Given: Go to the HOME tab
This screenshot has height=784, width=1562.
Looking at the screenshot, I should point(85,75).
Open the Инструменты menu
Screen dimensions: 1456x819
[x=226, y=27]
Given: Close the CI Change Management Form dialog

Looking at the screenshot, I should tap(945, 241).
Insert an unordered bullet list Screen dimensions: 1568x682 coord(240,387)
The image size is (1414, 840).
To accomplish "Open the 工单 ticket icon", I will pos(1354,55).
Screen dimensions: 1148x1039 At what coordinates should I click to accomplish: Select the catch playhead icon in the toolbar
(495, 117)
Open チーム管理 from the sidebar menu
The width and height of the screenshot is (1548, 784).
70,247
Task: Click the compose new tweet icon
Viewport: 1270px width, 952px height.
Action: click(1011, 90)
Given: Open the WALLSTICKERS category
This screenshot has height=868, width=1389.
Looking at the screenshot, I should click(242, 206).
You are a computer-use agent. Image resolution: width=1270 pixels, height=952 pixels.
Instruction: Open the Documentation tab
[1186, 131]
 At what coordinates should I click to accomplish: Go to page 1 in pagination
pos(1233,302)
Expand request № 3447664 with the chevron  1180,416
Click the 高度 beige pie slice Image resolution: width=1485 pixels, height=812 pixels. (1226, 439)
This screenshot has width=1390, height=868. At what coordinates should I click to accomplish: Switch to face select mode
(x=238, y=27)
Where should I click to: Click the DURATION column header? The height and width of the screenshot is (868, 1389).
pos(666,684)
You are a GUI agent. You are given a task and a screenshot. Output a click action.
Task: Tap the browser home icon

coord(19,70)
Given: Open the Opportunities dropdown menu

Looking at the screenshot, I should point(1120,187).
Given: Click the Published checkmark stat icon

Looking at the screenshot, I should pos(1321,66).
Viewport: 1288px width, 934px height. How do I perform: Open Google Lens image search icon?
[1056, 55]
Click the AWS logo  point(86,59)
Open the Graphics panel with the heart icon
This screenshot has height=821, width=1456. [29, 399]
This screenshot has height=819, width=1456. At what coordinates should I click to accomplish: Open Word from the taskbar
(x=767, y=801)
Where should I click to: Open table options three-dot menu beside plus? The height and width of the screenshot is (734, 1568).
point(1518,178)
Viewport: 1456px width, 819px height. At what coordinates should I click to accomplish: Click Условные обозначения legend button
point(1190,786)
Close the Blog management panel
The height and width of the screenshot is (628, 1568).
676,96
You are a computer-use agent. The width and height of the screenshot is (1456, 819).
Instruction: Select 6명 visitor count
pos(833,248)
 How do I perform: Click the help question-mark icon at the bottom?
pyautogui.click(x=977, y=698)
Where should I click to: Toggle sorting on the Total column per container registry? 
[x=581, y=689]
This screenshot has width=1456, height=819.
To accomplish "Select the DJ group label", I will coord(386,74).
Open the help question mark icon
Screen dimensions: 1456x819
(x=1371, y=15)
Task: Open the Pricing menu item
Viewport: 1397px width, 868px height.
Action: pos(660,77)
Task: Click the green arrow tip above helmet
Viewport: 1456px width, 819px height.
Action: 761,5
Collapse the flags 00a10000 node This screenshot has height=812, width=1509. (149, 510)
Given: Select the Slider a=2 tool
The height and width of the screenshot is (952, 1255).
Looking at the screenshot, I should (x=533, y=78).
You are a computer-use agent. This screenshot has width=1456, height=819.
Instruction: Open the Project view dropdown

^^^^^^^^^^^^^^^^

Give back, unchanged, the run of lines in the listing above that begins at the line containing "Viewport: 1397px width, 868px height." and ends at the line containing "Collapse the flags", both included.

Viewport: 1397px width, 868px height.
Action: pos(660,77)
Task: Click the green arrow tip above helmet
Viewport: 1456px width, 819px height.
Action: 761,5
Collapse the flags 00a10000 node This screenshot has height=812, width=1509. (149, 510)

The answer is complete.